Ainsi qu'il a encore exactement été relevé par le premier juge, le certificat du docteur [M] en date du 23 juin 2003 pose le diagnostic d'une aggravation du syndrome rotulien de sorte que le lien de causalité entre l'accident du 12 juin 2003 et le préjudice subi par la victime est avéré et que Madame [P], eu égard à la gravité de la faute est fondée à solliciter en application de l'article L 452-3 du code de la sécurité sociale la réparation des préjudices complémentaires pour les souffrances physiques et morales endurées, le préjudice esthétique, le préjudice d'agrément et le préjudice lié à la perte ou diminution de promotion professionnelle.
La présente motivation rend sans objet la demande formée par le Centre [10] au titre de la prise exclusive par la CPAM des cotisations éventuellement liées à l'accident du travail.
Enfin il n'y a pas lieu de statuer sur les demande de donner acte quant à l'exercice de voies de droit qu'il revient à chaque partie d'exercer.

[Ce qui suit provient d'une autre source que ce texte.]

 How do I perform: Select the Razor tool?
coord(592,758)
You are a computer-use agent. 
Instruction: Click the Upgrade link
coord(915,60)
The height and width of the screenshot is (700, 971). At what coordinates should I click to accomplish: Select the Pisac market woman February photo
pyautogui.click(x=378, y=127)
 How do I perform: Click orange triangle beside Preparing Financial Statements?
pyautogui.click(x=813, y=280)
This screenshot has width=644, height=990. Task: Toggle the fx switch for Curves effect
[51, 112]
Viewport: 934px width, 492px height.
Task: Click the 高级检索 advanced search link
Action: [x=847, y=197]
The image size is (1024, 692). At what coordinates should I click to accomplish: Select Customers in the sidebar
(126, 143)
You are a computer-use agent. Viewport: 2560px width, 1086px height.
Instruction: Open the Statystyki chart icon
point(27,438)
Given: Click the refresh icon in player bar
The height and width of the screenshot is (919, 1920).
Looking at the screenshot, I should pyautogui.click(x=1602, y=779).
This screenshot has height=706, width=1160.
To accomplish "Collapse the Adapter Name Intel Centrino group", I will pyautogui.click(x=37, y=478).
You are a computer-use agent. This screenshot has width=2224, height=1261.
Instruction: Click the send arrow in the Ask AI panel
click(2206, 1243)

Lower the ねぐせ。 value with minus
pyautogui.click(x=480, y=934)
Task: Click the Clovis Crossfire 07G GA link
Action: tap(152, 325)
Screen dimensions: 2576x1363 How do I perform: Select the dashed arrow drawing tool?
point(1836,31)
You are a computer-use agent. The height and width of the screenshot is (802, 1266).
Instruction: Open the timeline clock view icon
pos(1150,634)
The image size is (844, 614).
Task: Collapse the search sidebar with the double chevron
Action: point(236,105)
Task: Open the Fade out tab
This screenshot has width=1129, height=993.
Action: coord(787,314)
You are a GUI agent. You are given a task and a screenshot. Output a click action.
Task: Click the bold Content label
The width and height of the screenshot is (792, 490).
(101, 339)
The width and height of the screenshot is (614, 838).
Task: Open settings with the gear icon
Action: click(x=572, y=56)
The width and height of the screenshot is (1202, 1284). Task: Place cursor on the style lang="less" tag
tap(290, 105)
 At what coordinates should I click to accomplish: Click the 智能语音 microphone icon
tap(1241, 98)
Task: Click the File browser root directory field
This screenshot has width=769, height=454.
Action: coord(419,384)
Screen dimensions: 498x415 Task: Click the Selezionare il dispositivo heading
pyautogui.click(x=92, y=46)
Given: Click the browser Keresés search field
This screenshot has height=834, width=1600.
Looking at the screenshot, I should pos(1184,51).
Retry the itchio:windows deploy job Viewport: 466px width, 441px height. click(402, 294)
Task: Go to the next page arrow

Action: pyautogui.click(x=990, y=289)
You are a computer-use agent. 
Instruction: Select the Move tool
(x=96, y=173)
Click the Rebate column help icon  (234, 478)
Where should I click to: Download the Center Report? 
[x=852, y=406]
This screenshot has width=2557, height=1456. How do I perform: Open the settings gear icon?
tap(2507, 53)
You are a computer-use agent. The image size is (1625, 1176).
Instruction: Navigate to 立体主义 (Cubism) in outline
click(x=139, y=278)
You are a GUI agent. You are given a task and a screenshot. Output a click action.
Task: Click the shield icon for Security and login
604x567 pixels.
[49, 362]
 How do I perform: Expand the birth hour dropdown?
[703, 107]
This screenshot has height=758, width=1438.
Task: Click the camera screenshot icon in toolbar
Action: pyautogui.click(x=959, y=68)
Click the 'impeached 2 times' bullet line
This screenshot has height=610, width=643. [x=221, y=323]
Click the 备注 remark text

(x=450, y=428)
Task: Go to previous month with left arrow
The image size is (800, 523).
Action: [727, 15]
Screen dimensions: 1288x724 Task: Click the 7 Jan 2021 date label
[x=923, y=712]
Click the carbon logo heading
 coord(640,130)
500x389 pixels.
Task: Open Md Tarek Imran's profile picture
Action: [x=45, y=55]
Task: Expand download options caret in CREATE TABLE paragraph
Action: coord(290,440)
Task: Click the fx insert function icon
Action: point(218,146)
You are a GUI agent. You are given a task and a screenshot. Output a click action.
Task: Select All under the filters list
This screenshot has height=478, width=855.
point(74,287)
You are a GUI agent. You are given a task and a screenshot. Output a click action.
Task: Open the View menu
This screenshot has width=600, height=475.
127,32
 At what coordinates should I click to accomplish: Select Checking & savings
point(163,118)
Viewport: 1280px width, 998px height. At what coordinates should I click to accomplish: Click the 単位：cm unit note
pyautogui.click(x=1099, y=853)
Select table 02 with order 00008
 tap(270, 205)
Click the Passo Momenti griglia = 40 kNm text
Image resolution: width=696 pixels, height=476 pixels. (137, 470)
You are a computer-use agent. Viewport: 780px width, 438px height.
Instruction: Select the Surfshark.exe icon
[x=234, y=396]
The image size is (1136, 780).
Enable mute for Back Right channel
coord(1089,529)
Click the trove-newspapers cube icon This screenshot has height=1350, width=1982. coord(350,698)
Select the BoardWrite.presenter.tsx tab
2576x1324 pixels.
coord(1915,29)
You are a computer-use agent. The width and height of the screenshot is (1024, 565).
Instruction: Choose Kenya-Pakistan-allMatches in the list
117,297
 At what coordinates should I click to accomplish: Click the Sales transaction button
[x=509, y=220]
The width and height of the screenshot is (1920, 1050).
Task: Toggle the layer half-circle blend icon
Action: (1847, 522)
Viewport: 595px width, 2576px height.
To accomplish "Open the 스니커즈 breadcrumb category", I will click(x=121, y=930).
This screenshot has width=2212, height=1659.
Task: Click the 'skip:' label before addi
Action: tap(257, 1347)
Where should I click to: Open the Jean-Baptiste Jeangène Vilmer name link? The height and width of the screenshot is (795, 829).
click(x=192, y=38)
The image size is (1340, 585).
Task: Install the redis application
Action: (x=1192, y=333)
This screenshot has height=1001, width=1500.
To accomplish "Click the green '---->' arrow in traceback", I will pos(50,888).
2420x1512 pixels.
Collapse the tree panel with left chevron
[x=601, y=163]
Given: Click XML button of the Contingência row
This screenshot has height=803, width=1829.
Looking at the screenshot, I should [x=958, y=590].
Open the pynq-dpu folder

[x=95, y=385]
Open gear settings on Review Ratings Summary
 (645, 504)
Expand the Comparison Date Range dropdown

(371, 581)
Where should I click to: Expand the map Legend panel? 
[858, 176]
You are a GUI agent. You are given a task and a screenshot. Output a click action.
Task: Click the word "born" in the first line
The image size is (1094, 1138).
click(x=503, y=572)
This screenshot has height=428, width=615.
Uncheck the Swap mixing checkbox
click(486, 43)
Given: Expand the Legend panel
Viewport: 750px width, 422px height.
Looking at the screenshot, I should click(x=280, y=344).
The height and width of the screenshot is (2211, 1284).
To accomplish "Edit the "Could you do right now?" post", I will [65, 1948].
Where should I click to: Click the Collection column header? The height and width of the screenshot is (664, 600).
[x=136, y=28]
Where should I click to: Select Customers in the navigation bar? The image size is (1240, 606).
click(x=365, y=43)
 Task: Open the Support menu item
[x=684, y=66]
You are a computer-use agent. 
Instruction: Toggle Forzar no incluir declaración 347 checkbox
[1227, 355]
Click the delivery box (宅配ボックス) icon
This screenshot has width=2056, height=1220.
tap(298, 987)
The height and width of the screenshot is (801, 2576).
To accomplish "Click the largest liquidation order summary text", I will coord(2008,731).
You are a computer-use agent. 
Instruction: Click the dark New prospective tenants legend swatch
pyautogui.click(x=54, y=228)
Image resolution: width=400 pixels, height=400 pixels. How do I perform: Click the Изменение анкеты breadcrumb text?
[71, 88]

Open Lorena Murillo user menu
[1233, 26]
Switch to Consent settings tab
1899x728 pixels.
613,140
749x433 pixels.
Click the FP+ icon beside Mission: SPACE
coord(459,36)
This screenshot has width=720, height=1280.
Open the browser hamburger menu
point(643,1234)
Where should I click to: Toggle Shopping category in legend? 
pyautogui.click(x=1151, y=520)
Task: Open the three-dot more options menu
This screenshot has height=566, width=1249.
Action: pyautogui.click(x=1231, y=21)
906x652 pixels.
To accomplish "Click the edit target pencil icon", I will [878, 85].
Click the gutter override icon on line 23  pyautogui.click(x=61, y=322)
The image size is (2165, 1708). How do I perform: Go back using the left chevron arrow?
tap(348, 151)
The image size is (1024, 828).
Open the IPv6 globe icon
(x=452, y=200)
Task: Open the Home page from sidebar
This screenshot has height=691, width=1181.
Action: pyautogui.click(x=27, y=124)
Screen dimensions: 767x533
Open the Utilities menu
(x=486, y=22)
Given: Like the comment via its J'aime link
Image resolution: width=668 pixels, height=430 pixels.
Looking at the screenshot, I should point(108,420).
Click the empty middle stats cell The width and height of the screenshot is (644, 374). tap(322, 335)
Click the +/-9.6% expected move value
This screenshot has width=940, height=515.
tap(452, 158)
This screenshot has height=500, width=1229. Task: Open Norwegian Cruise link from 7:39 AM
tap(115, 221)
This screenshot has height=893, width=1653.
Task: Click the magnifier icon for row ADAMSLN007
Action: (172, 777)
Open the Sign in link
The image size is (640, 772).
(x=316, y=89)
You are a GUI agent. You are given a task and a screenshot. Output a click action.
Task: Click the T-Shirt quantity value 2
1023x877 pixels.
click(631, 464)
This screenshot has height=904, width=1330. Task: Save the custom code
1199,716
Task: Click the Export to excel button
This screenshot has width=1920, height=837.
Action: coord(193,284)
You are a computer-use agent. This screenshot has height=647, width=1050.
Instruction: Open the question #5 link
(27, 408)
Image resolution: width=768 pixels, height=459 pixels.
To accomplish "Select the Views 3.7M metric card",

Le Centre [10] sera en équité seul condamné à régler à l'ASP une indemnité de 950 euros au titre des frais irrépétibles.
PAR CES MOTIFS :
Déclare l'UNION MUTUALISTE D'INITIATIVE SANTE POUR SON ETABLISSEMENT LE CENTRE [10] recevable mais mal fondée en son appel ;
Confirme en toutes ses dispositions le jugement entrepris ;
Condamne l'UNION MUTUALISTE D'INITIATIVE SANTE POUR SON ETABLISSEMENT LE CENTRE [10] à régler à l'AGENCE DE SERVICES ET DE PAIEMENT une indemnité de 950 euros au titre des frais irrépétibles ;
Fixe le droit d'appel prévu par les dispositions de l'article R 144-10 du code de la sécurité sociale à la charge de l'appelant qui succombe au dixième du plafond mensuel prévu par l'article L 241-3 du code de la sécurité sociale et condamne l'UNION MUTUALISTE D'INITIATIVE SANTE POUR SON ETABLISSEMENT LE CENTRE [10] à ce paiement.